Satisfait, je regagnai la partie de l’astronef réservée à l’habitat. Les uns après les autres, me dis-je. Commençons par Pelham.
Quand j’ouvris la porte étanche de la chambre de Pelham, une odeur de chair en décomposition me monta aux narines. Avec un hoquet, je refermai vivement et restai là, au milieu de l’étroite coursive, frissonnant de la tête aux pieds.
Une minute s’écoula.
Pelham était mort.
Je ne me rappelle pas clairement ce que je fis alors. Je me suis rué en avant, ça, je le sais. J’ai ouvert la porte de Renfrew, puis celle de Blake. L’odeur hygiénique et douce qui régnait dans leurs chambres, la vue de leurs corps silencieux, étendus, me fit recouvrer un peu ma lucidité.

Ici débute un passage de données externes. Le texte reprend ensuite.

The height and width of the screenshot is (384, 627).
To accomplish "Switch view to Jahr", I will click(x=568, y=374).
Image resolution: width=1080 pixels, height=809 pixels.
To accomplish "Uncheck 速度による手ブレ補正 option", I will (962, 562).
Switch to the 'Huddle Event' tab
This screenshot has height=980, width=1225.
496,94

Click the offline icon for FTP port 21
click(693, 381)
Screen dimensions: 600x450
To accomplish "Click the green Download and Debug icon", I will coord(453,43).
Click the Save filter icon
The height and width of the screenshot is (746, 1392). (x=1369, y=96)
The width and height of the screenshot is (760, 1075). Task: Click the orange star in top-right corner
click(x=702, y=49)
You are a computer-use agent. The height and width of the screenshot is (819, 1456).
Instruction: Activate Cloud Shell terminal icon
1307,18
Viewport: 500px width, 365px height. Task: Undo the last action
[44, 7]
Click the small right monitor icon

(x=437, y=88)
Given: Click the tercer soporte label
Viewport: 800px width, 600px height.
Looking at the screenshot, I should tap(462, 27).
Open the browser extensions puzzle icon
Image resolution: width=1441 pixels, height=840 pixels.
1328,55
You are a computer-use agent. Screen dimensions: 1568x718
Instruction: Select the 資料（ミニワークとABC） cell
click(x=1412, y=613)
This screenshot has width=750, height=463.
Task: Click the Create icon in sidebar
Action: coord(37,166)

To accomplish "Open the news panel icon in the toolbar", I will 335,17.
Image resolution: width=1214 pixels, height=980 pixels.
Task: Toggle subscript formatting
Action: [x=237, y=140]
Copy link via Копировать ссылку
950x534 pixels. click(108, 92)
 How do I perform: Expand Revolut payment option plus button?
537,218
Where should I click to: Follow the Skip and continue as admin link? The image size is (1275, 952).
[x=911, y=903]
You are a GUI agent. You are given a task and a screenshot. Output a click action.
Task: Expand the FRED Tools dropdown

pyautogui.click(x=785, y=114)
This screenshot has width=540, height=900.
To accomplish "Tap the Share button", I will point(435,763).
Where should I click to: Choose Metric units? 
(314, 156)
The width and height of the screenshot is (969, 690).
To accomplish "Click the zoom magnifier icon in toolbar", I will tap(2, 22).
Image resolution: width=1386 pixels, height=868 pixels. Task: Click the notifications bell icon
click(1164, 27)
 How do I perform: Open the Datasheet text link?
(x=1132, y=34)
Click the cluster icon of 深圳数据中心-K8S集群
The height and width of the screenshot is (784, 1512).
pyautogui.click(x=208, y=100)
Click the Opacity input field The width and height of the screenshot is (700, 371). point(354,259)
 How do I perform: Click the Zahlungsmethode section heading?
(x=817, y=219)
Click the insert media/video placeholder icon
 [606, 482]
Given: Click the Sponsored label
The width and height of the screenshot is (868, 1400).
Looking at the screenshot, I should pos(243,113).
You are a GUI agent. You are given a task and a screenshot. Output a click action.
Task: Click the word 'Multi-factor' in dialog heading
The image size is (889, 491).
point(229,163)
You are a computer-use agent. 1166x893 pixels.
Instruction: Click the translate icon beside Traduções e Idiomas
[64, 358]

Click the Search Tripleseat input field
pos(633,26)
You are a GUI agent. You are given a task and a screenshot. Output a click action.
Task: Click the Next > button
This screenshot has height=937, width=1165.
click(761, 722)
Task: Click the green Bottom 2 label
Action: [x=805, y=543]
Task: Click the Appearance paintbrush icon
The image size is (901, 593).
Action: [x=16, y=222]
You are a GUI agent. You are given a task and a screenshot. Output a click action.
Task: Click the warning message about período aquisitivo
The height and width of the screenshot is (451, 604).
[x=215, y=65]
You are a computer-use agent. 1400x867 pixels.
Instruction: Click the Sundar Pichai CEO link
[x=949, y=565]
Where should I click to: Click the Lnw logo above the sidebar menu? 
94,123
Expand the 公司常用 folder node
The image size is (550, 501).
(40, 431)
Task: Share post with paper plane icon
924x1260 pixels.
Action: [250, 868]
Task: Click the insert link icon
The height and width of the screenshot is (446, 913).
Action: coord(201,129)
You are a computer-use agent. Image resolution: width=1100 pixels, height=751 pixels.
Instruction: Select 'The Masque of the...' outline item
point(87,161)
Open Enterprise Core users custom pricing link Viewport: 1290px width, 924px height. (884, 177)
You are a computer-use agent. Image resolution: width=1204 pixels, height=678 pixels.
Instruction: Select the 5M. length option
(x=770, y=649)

Une grande tristesse m’envahit. Pauvre Pelham ! Brave Pelham ! L’inventeur de la drogue d’éternité, qui avait rendu possible le grand plongeon dans l’espace interstellaire, était mort et son invention ne pouvait plus rien pour lui.
Qu’avait-il donc dit ? « Il y a très peu de risque pour que nous mourions. Mais il existe ce que j’appelle un facteur de mortalité d’environ dix pour cent lié à l’administration de la première dose. Si notre organisme supporte le choc initial, il supportera des doses additionnelles. »
Le facteur de mortalité devait être supérieur à dix pour cent. Ces quatre années de sommeil supplémentaire qu’avait provoquées la drogue chez moi…
Broyant du noir, je me rendis au magasin pour y prendre mon vidoscaphe personnel et une bâche. Malgré ces précautions, ce fut une horrible besogne. La drogue avait dans une certaine mesure assuré la conservation du cadavre, mais il tomba quand même en morceaux quand je le soulevai. Finalement, je parvins à haler la bâche et son contenu jusqu’au sas et livrai le tout à l’espace.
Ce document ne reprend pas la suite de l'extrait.